## Your objective:
All records after this line are to be returned verbatim.

## Given records:
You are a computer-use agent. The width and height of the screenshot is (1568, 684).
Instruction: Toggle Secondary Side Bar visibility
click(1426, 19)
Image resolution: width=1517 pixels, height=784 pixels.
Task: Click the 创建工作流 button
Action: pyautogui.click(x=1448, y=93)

## Answer section:
You are a computer-use agent. The width and height of the screenshot is (1568, 684).
Instruction: Toggle Secondary Side Bar visibility
click(1426, 19)
Image resolution: width=1517 pixels, height=784 pixels.
Task: Click the 创建工作流 button
Action: pyautogui.click(x=1448, y=93)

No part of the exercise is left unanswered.